Notes

Recycling where possible analytical MRI for empowering human brain morphometric research * Crucial & practical assessment on learning-based graphic super-resolution.
Lacidipine altered the subcellular distribution of free cholesterol and neutral lipids, suggesting that the antiviral effect of lacidipine is mediated by altered trafficking of lipids. Obeticholic in vitro Together, these results identify lacidipine as a novel inhibitor of ZIKV replication that likely disturbs trafficking of lipids needed for replication organelle formation.
Cocaine use disorder (CUD) is associated with various cognitive deficits that impede patients' functionality, prognosis and therapeutic outcomes. New pharmacological treatments for CUD that could improve cognition are needed.

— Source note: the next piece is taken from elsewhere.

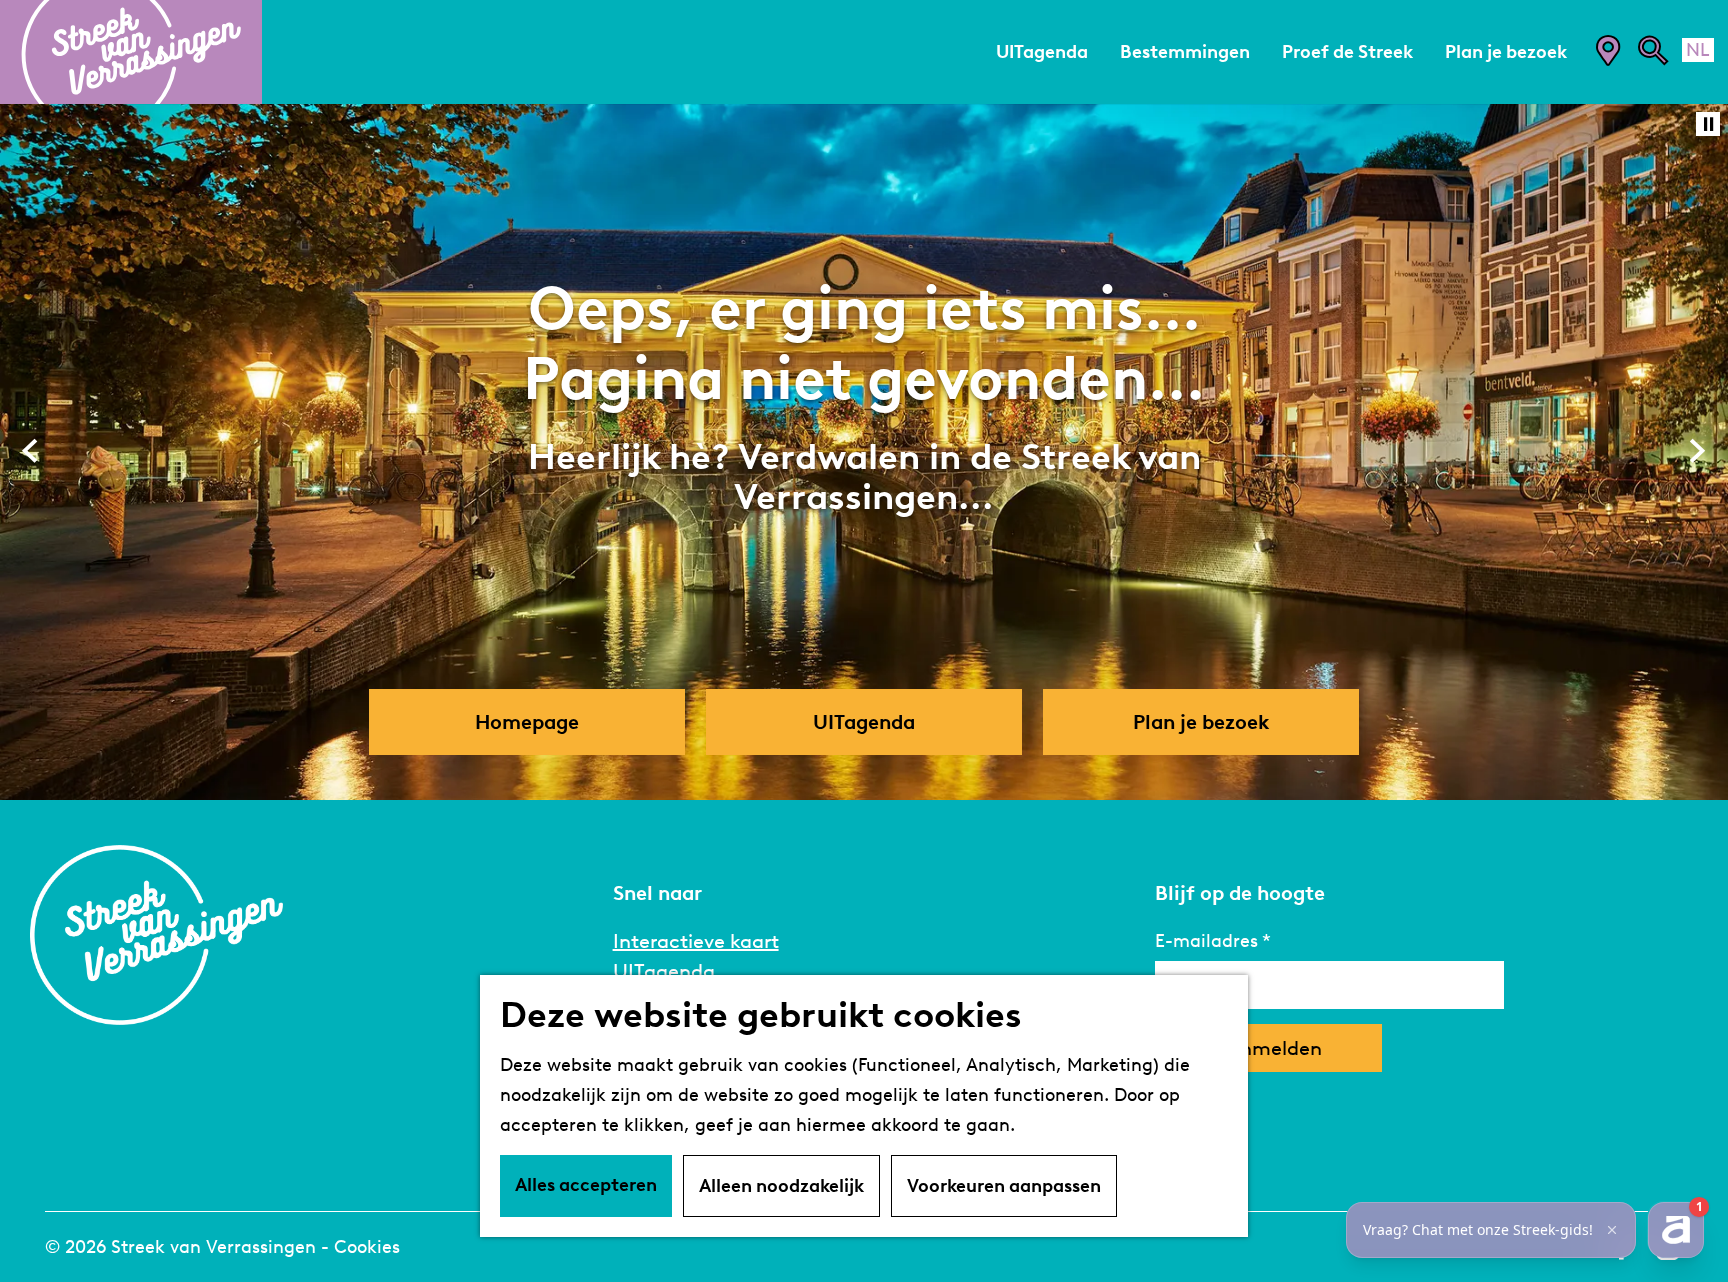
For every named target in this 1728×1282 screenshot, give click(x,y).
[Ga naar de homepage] (131, 52)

To explore whether cannabidiol (CBD) is superior to placebo to improve cognitive functioning in individuals with CUD.

We conducted an exploratory analysis of a single site, randomized, double-blind, placebo-controlled trial evaluating CBD's efficacy in reducing craving, cocaine use and relapse in individuals with CUD. Seventy-eight individuals diagnosed with CUD were randomized to receive either CBD (800mg) or placebo for 92days. We used the Cambridge Neuropsychological Test Automated Battery (CANTAB) to assess inhibition (Stop Signal Task; SST), risky decision making (Cambridge Gambling Task; CGT) and visual memory (Pattern Recognition Memory; PRM). This assessment was made on day 1, day 7 and at week 6. We controlled for sex, severity of dependence and baseline cognitive scores in our generalized estimating equation models.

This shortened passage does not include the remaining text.